◆ **Data supplied**:
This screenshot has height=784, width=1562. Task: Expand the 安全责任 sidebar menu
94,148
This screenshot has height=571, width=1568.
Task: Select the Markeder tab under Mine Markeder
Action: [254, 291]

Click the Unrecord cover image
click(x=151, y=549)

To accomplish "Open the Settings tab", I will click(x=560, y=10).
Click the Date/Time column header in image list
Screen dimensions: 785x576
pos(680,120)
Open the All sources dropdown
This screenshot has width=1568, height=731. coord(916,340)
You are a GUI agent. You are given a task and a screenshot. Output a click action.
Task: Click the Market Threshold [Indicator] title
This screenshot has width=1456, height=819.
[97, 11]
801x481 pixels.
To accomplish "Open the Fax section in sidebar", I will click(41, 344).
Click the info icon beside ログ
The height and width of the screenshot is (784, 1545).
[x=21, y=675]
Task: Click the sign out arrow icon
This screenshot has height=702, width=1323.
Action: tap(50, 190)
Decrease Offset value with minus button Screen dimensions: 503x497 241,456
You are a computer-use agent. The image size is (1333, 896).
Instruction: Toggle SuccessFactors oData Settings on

◆ **Stated task**: Copy the lines of every item above word for word.

◆ **In response**:
This screenshot has height=784, width=1562. Task: Expand the 安全责任 sidebar menu
94,148
This screenshot has height=571, width=1568.
Task: Select the Markeder tab under Mine Markeder
Action: [254, 291]

Click the Unrecord cover image
click(x=151, y=549)

To accomplish "Open the Settings tab", I will click(x=560, y=10).
Click the Date/Time column header in image list
Screen dimensions: 785x576
pos(680,120)
Open the All sources dropdown
This screenshot has width=1568, height=731. coord(916,340)
You are a GUI agent. You are given a task and a screenshot. Output a click action.
Task: Click the Market Threshold [Indicator] title
This screenshot has width=1456, height=819.
[97, 11]
801x481 pixels.
To accomplish "Open the Fax section in sidebar", I will click(41, 344).
Click the info icon beside ログ
The height and width of the screenshot is (784, 1545).
[x=21, y=675]
Task: Click the sign out arrow icon
This screenshot has height=702, width=1323.
Action: tap(50, 190)
Decrease Offset value with minus button Screen dimensions: 503x497 241,456
You are a computer-use agent. The image size is (1333, 896).
Instruction: Toggle SuccessFactors oData Settings on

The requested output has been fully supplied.